Clematis sind so pflegeleicht, dass die Frage nach den Einzelheiten ihres Rückschnitts recht häufig erst ins Bewusstsein rückt, wenn „das wilde Gestrüpp an der Hauswand“ ganz offensichtlich dringend eine Behandlung mit einer Schere braucht … bis dahin war die Waldrebe einfach da und tat, was Reben eben so tun: Wachsen und dabei in die Höhe klettern. Hier die Anleitung, wie und wann die Schere bei verschiedenen Clematis zu führen ist.
Rückschnittempfehlungen
Wenn Sie Informationen zum Rückschnitt von Clematis suchen, werden Sie schnell festzustellen, dass der Schnitt von Clematis eines der wichtigsten Themen rund um die Pflege der Clematis darstellt. Nicht viel später werden sie feststellen, dass den Artikeln zur Schnittpflege von Clematis viele widersprüchliche Rückschnittempfehlungen zu entnehmen sind. Damit Sie entscheiden können, welche Aussage zum Schnitt von Clematis Sinn macht und welche nicht, werden in der folgenden Anleitung Begründungen mitgeliefert.
Soviel schon einmal vorab: Der Schnitt spielt bei der Kultur einer Clematis eine ebenso große Rolle wie die Pflege – insgesamt also eine recht geringe Rolle; Clematis sind ebenso schnittverträglich wie pflegeleicht. Mit der Pflege einer Clematis werden Sie in der Regel ohne Anleitung klarkommen, wenn Sie schon einmal irgendeine andere Pflanze in den Garten gepflanzt und aufgezogen haben. Bevor Sie eine Clematis schneiden, sollten Sie darüber informiert sein, dass es bei den Clematis drei unterschiedliche Schnittgruppen gibt, weil es bei den Clematis auch drei unterschiedliche Blütezeiten gibt.
Ihren allerersten Schnitt bekommen aber alle Clematis zur gleichen Zeit, unabhängig von der Zeit der Blüte:
Für alle: Aufbauschnitt nach dem Pflanzen
Die neu gepflanzte Clematis wird gegen Ende des Pflanzjahres (November, Dezember) bis auf ca. 20-30 cm über der Erde zurückgeschnitten. Auch die Frühjahrsblüher unter den Clematis-Sorten, obwohl Sie bei denen mit dem Pflanzschnitt die Blütenanlagen für die nächste Saison wegschneiden. Die Blüte dieses ersten Jahres würde ohnehin ziemlich mickrig ausfallen, es ist kein großes Opfer, zugunsten der Förderung der Pflanzenentwicklung auf diese paar Blüten zu verzichten.

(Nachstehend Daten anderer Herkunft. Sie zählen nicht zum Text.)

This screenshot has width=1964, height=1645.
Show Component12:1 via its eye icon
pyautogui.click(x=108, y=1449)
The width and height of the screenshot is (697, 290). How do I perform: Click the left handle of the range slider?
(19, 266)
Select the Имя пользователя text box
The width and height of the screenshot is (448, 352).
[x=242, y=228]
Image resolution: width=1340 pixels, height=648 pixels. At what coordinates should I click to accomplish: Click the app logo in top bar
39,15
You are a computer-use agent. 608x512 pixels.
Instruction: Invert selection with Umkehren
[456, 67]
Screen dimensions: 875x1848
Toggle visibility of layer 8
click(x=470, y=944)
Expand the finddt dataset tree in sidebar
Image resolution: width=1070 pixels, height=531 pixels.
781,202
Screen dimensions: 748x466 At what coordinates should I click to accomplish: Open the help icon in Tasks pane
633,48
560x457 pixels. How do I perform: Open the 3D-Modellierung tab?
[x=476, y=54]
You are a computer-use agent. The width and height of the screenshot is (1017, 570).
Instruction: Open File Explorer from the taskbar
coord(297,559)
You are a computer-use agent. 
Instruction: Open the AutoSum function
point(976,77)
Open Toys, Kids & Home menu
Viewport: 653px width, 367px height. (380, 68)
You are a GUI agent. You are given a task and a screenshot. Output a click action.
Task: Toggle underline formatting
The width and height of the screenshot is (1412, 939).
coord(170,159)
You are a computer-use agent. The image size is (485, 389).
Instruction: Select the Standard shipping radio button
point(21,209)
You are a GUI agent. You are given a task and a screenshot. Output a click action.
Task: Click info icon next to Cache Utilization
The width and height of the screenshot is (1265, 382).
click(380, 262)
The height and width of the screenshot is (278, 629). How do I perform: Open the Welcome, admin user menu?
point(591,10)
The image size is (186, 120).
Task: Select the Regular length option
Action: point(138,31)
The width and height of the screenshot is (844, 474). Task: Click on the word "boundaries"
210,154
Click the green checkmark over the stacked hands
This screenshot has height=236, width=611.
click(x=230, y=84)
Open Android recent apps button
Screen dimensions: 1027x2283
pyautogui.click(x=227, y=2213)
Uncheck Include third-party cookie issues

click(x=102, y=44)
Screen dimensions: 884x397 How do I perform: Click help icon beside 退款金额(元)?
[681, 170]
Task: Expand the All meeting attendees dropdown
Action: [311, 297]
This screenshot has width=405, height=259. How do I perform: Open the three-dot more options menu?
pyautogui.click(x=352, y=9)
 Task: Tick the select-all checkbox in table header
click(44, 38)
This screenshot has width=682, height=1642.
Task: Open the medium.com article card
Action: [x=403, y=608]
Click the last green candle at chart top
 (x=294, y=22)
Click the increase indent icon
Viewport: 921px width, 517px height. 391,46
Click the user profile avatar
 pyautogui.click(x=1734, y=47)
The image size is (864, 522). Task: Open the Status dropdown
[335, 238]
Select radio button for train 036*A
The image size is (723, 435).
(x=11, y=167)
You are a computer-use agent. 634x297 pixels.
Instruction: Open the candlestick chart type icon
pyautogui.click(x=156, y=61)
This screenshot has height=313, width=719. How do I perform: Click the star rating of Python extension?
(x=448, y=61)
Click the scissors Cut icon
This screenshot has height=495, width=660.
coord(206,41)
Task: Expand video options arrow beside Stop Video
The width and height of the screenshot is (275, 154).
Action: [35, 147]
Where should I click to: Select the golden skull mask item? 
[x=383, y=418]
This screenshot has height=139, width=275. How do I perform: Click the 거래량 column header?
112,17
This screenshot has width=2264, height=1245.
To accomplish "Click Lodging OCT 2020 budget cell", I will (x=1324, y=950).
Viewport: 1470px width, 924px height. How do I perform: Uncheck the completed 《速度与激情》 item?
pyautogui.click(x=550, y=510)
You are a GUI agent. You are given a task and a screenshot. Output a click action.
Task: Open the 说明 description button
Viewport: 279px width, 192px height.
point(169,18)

Gepflanzt wird meist im Spätsommer, weil das mit Blick auf die Bodentemperatur die beste Pflanzzeit für Clematis ist. Den Aufbauschnitt sollten aber auch Clematis bekommen, die früher oder später in der Saison gepflanzt wurden. Besonders für (zu) spät gepflanzte Clematis ist der Pflanzschnitt wichtig, damit sich die Clematis „ohne Belästigung durch große, hungrige Pflanzenmassen über der Erde“ auf schnelles Einwurzeln konzentrieren kann.
Wenn die Clematis angewachsen ist, gelten folgende Schnittregeln:
Rückschnittgruppe 1
Zur Rückschnittgruppe 1 gehören zahlreiche Wildarten, die Sorten der Untergattung Atragene (C. alpina und einige andere seltener kultivierte Arten; sogenannte Atragene-Gruppe), C. montana und alle aus diesen Arten gezüchtete Hybriden.
Es handelt sich um Arten aus Bergregionen und anderen Höhenlagen der Nordhalbkugel, die alle im zeitigen Frühjahr blühen, i.d.R. April bis Mai. Mit der frühen Hauptblüte sind sie hervorragende Bienen- und Hummelnährgehölze.
Die Rückschnittgruppe 1 wird am besten gar nicht beschnitten, ihre Triebe halten jede Winterkälte ohne Schaden aus. Aber sie kann beschnitten werden, muss auch manchmal beschnitten werden. Unbedingt notwendig wird ein Schnitt zum Beispiel, wenn die Clematis im Inneren zu dicht wird, zu Vergreisen/Verkahlen droht oder wenn sie in anderer nicht erwünschter Art und Weise (unter Verlassen der Rankhilfe) eigene Wege geht. Wenn beschnitten werden muss, sollte das bei diesen Clematis gleich nach der Blüte im späten Frühjahr geschehen.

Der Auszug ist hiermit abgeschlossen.